### TAREFAS PEDIDAS
a) Segundo o trecho sobre a investigação da Polícia Federal, onde ocorreu a pequena operação que deu origem a ela?
b) Prossiga com o trecho sobre a investigação da Polícia Federal a partir do ponto em que ele termina.

### TRECHO
↓↓↓
Quatro dias antes, cerca de um milhão de pessoas havia ocupado as ruas nas principais capitais do país para protestar contra problemas estruturais, como a má qualidade dos serviços públicos, a pesada carga de impostos e, principalmente, a corrupção crônica do segmento político.

Nem Dilma, nem os congressistas nem a imensa maioria dos brasileiros imaginava que, dez meses depois, uma pequena operação da Polícia Federal em um posto de gasolina de Brasília se transformaria em uma investigação grandiosa, complexa e polêmica envolvendo políticos, empresários, doleiros e lobistas. Que essa ação policial instauraria quase 1.300 processos, realizaria 600 operações de busca e apreensão, 161 conduções coercitivas e prenderia 160 pessoas supostamente envolvidas na corrupção endêmica proveniente, principalmente, da maneira como se financia campanhas eleitorais no Brasil, que estão entre as mais caras do mundo.
↑↑↑
### LINHAS EXTRAÍDAS
↓↓↓
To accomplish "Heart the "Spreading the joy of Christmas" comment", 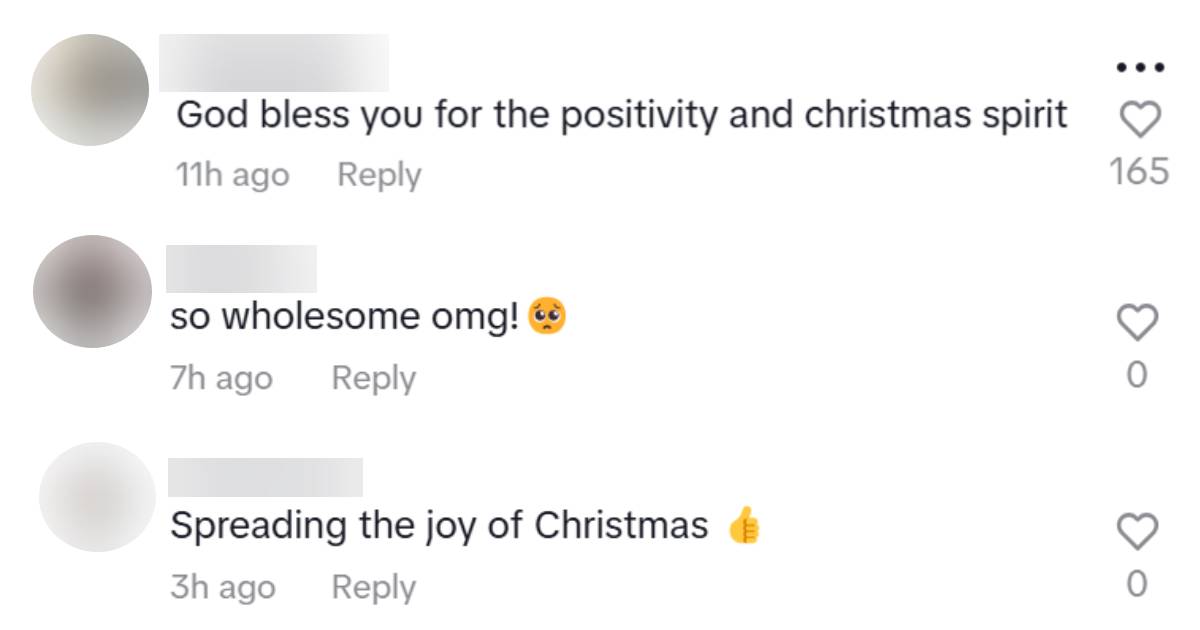I will tap(1137, 530).
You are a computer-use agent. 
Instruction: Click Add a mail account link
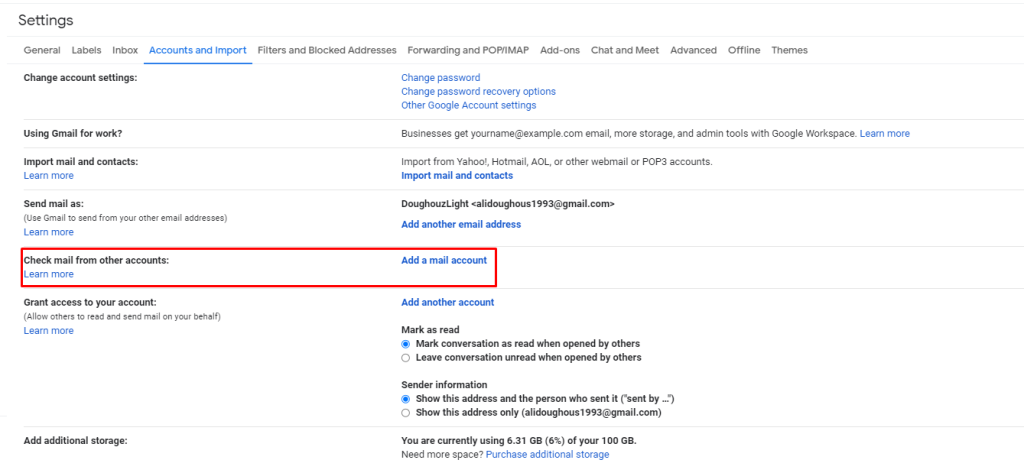[444, 260]
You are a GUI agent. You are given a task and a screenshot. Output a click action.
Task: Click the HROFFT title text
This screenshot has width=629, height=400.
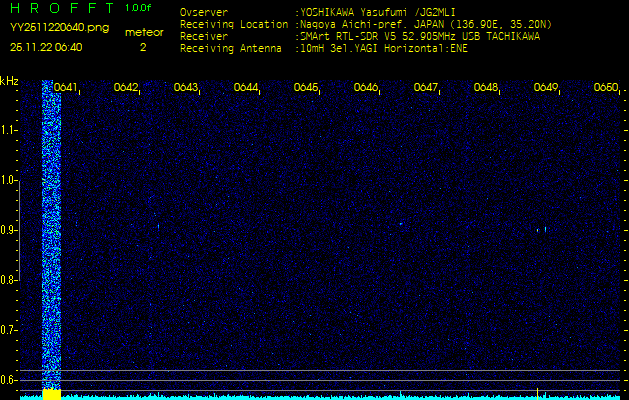60,8
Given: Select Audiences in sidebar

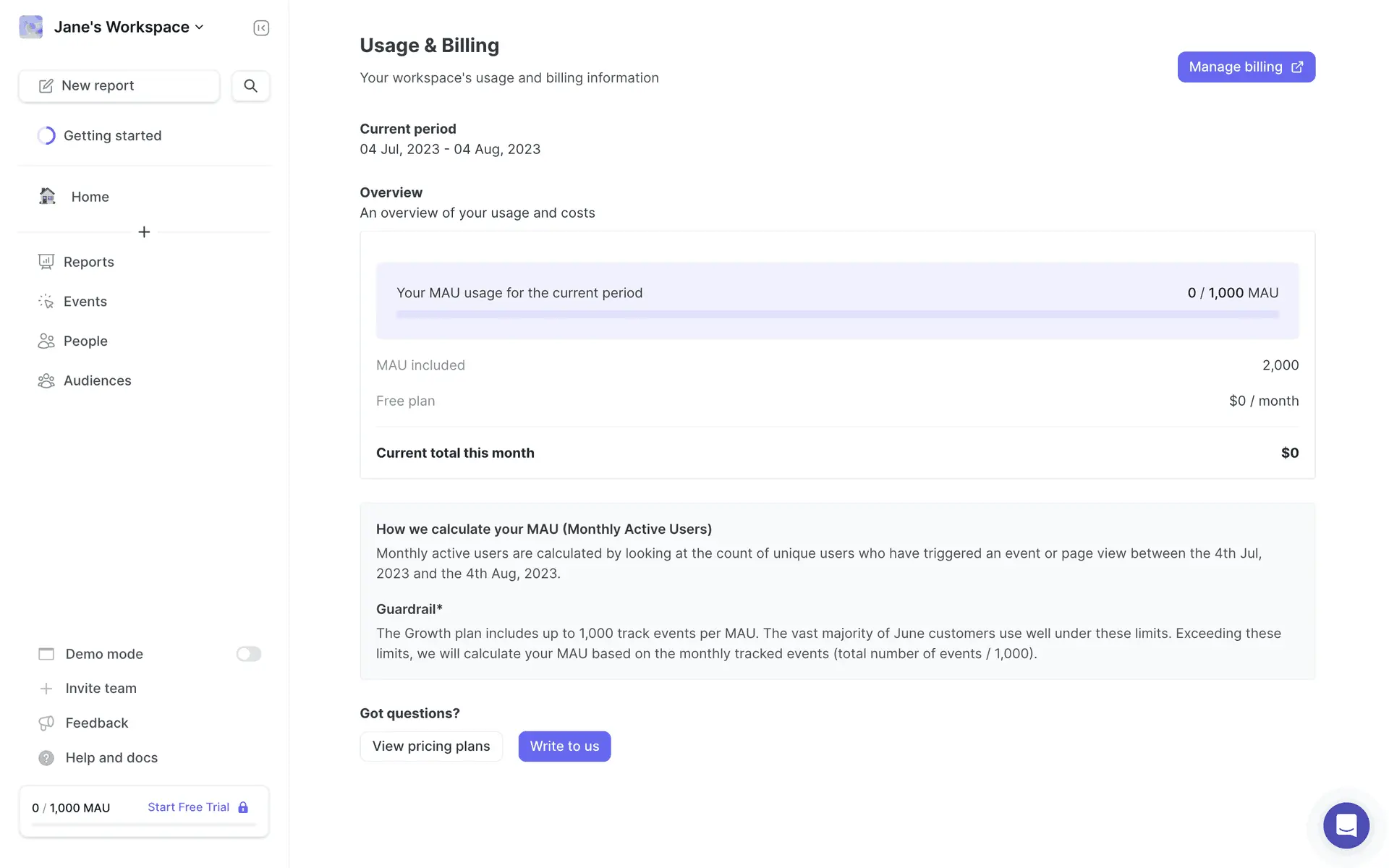Looking at the screenshot, I should click(97, 380).
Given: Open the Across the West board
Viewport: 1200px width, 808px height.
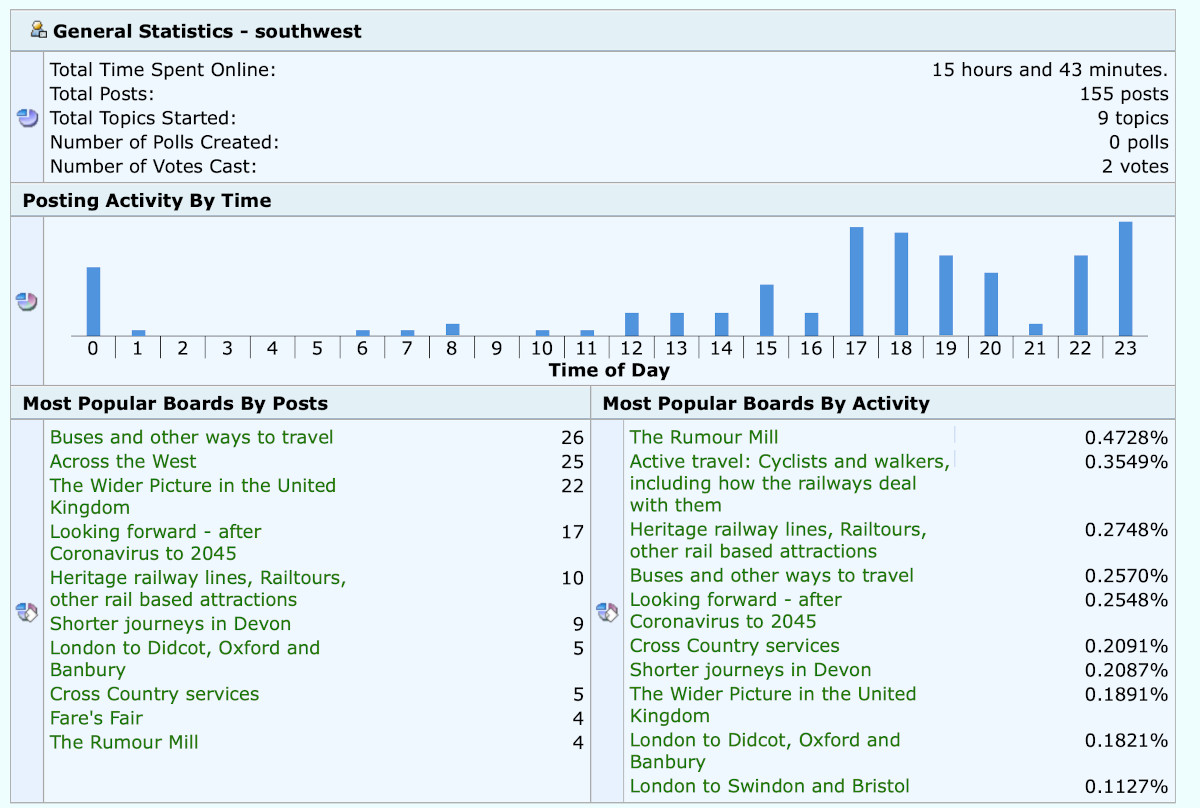Looking at the screenshot, I should (123, 461).
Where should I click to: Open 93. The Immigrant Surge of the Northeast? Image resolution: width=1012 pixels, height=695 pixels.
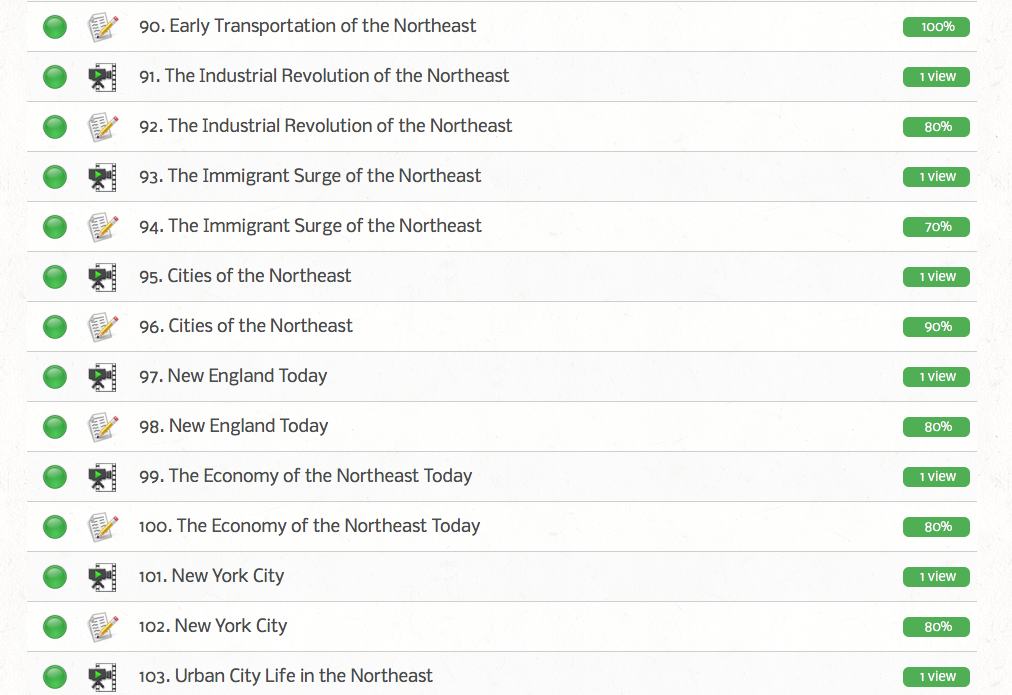coord(310,176)
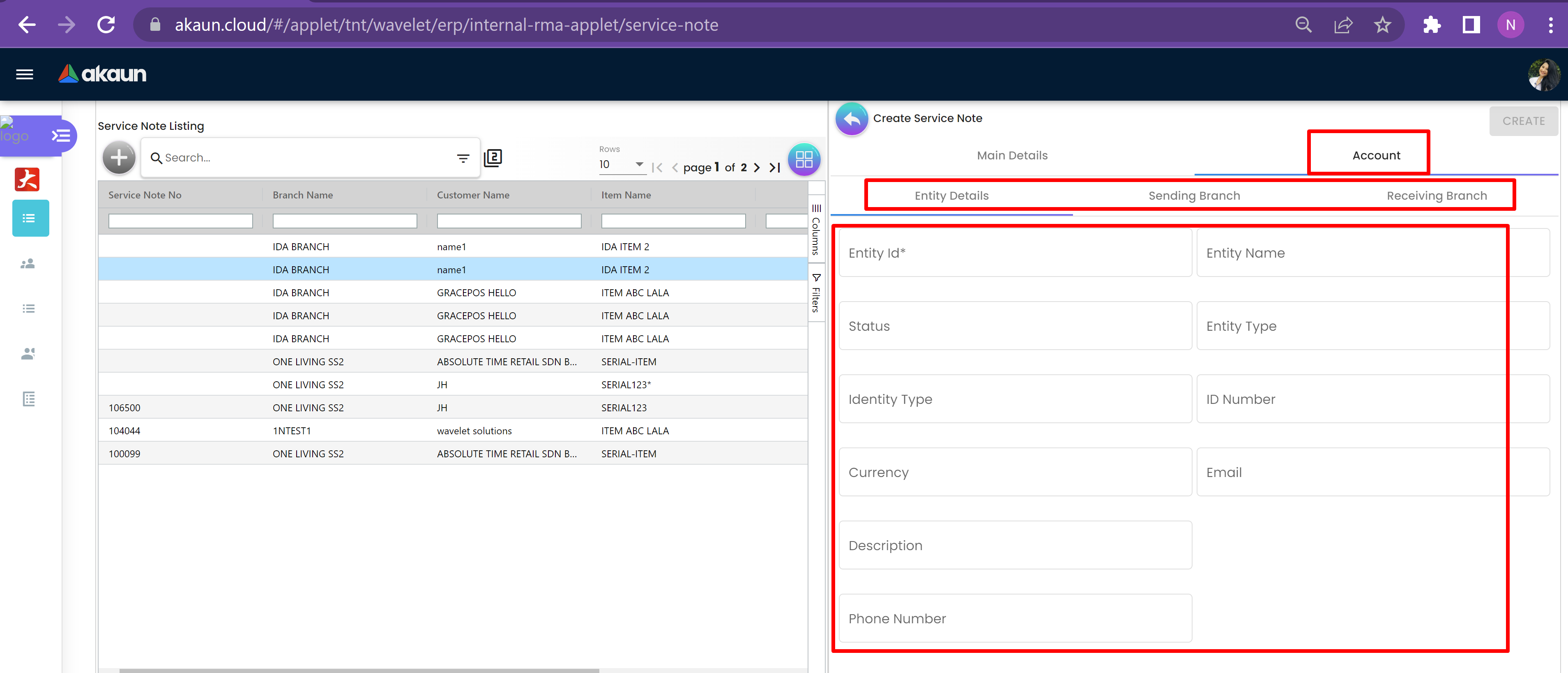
↑↑↑
### RESPOSTAS ESPERADAS
a) Em um posto de gasolina de Brasília.

b)
As propostas apresentadas por Dilma foram enviadas ao Congresso em março de 2014. Estão engavetadas até hoje.

As campanhas dos candidatos nas eleições gerais de 2014, quando o país escolheu deputados federais, senadores, governadores e o presidente da República, custaram aproximadamente R$ 5,1 bilhões, segundo o TSE (Tribunal Superior Eleitoral) – um aumento em 59% sobre o valor das eleições de 2010, que custaram R$ 3,23 bilhões.

Em 2002, segundo a organização Transparency Internacional, o custo de um voto individual no Brasil era de R$ 0,63. Em 2010, a escolha de cada eleitor aumentou para R$ 9,68 – acréscimo de 1.436% em um período de oito anos.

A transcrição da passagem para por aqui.